◆ TASK PROMPT
Search the entries below for the string "agent" and copy the lines that hold it.

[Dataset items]
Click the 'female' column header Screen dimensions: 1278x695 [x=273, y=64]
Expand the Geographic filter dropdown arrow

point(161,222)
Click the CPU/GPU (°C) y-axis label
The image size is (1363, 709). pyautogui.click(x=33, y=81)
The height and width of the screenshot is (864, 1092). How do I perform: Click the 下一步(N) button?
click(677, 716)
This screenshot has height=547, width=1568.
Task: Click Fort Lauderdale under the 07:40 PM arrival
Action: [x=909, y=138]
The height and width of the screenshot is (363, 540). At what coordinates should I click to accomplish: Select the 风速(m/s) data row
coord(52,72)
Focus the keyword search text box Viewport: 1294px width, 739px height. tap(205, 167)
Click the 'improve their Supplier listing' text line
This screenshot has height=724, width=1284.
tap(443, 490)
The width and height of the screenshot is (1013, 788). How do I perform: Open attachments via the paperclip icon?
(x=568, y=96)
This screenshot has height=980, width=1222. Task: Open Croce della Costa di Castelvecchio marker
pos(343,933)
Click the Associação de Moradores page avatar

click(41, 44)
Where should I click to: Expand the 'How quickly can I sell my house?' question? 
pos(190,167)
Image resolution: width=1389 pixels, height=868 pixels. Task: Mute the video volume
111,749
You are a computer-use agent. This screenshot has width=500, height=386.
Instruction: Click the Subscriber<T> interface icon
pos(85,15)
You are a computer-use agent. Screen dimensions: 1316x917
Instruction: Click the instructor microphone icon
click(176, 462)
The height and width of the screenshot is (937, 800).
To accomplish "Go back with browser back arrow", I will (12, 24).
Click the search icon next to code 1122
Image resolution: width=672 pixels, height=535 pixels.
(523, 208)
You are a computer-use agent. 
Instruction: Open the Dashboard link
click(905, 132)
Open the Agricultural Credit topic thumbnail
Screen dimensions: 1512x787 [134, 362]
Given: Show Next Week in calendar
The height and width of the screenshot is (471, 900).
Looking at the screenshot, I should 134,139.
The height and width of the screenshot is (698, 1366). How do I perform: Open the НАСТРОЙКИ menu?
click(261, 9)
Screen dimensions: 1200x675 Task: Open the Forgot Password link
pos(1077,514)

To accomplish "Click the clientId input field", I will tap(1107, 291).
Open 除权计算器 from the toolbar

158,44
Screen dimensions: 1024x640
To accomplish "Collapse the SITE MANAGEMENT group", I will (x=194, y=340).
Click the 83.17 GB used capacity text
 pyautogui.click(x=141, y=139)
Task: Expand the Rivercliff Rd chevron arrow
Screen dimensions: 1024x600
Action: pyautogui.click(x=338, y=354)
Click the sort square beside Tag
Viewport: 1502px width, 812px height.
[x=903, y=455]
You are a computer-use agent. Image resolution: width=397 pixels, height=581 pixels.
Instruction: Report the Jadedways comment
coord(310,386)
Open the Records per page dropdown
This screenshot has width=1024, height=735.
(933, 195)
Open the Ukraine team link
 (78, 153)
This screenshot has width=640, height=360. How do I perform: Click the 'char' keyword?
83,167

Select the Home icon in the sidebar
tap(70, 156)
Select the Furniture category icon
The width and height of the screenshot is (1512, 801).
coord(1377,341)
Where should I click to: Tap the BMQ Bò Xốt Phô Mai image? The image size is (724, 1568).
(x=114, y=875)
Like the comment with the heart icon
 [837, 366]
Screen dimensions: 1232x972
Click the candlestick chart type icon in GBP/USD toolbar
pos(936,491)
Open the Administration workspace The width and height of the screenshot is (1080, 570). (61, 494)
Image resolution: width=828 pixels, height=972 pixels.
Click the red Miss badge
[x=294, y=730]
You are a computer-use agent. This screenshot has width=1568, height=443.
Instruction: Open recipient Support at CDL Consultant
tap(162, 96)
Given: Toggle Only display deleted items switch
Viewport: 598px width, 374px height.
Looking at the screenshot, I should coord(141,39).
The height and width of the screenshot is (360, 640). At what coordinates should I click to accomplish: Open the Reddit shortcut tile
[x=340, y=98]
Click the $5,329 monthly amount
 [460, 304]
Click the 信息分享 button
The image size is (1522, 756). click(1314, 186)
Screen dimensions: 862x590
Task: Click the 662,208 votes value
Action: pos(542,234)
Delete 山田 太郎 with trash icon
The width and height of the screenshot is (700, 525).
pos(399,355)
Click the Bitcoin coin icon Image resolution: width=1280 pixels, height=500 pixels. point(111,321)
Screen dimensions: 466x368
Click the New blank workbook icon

◆ RESULT FOR THIS EXERCISE
You are a computer-use agent. This screenshot has width=500, height=386.
You are a computer-use agent. Screen dimensions: 1316x917
You are a computer-use agent. 
You are a computer-use agent. Image resolution: width=397 pixels, height=581 pixels.
You are a computer-use agent. This screenshot has width=1568, height=443.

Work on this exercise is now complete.